Proprio su queste redistribuzioni interviene il presidente della Regione Alberto Cirio che ha scritto direttamente al Ministro Lamorgese.

«Arriviamo da mesi terribili, siamo state fra le regioni più colpite, risparmiateci nuovi arrivi»

«Sto seguendo personalmente la situazione – ha dichiarato Cirio – e trovo profondamente assurdo che la Regione non possa avere competenza in una decisone del genere, ma debba subire le decisioni del governo nazionale su un tema che può avere conseguenze dirette sulla salute e sulla sicurezza sanitaria del proprio territorio.

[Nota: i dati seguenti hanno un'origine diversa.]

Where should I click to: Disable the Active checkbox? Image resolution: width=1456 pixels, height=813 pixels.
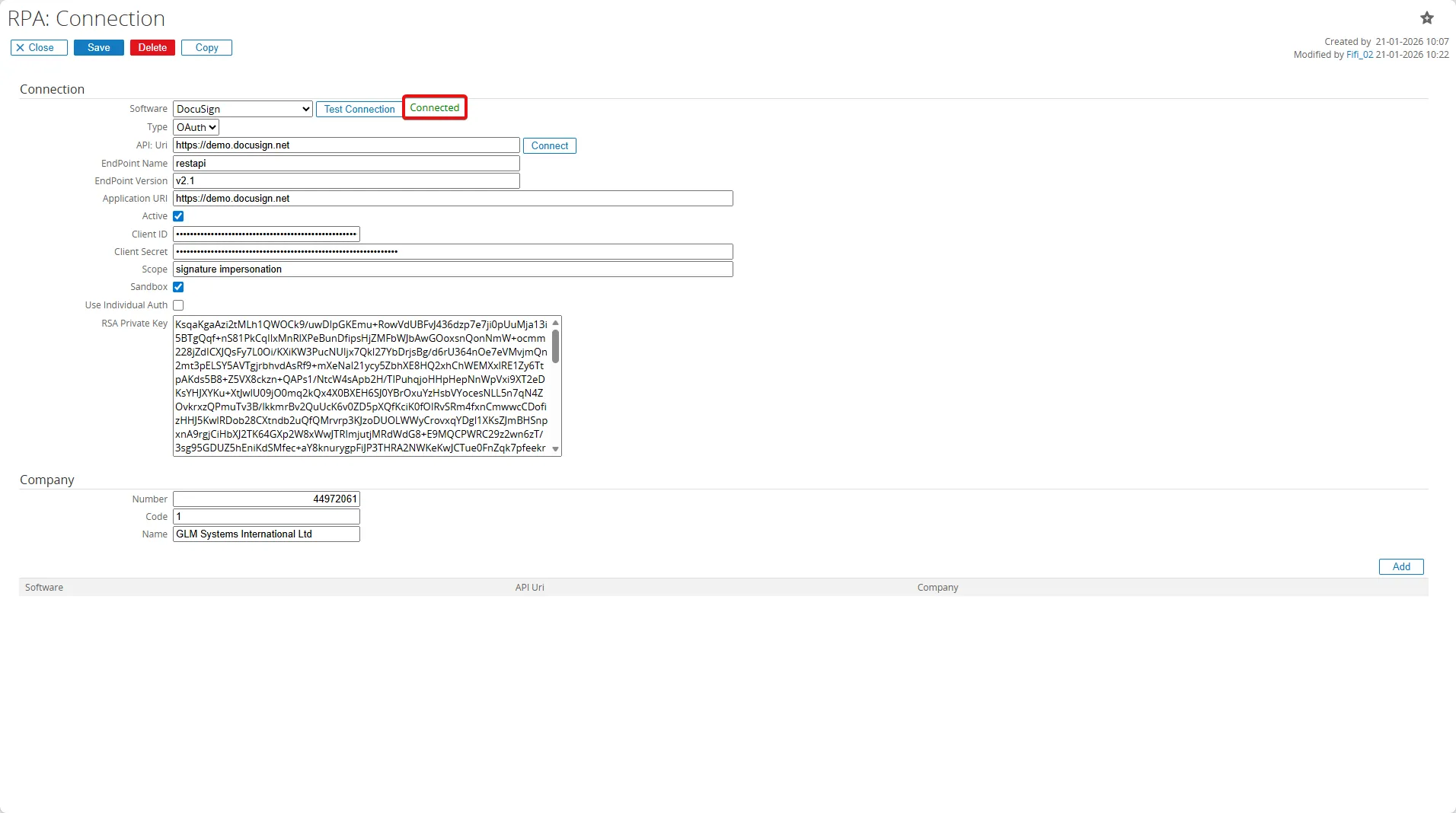click(177, 215)
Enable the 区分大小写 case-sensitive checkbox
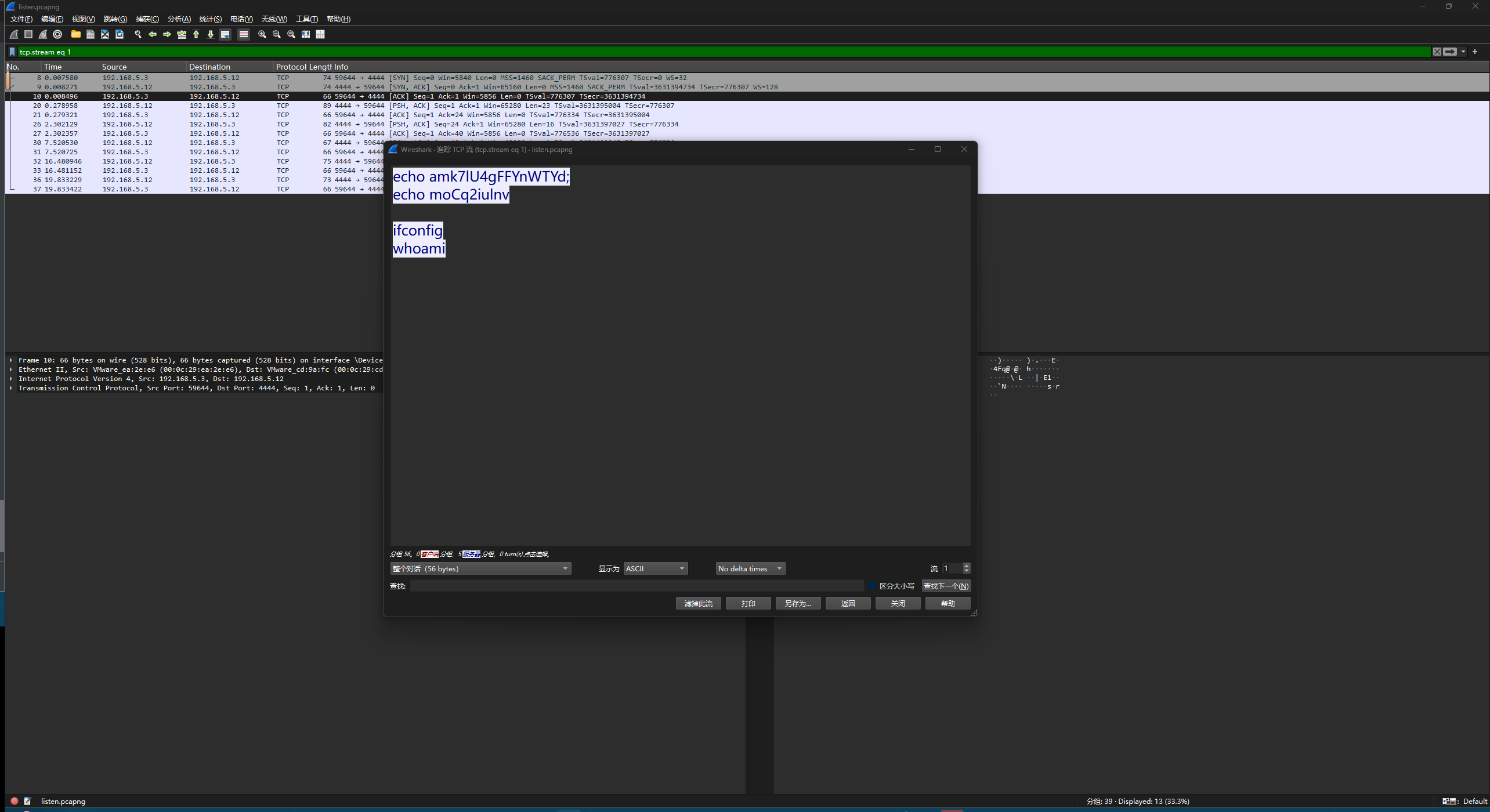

Mi sono sincerato quotidianamente, tramite il prefetto di Torino che ringrazio per la consueta efficienza ed attenzione, che nei confronti di queste persone venissero adottate tutte le procedure e le verifiche sanitarie opportune e che le Forze dell’ordine garantissero l’effettivo rispetto della quarantena a cui erano sottoposte. Ora però diciamo “basta” e l’ho scritto al Ministero degli Interni perché il Piemonte non può garantire oltre queste forme di accoglienza. Arriviamo da mesi terribili, siamo state una delle regioni più colpite dall’emergenza e stiamo raggiungendo, a fronte di sacrifici enormi, un equilibrio sanitario che non può essere messo a rischio in questo modo. Quindi ho formalmente chiesto con fermezza al ministro Lamorgese di non voler procedere ad ulteriori invii, che metterebbero fortemente a rischio la tenuta e la sicurezza del nostro sistema sanitario e sociale».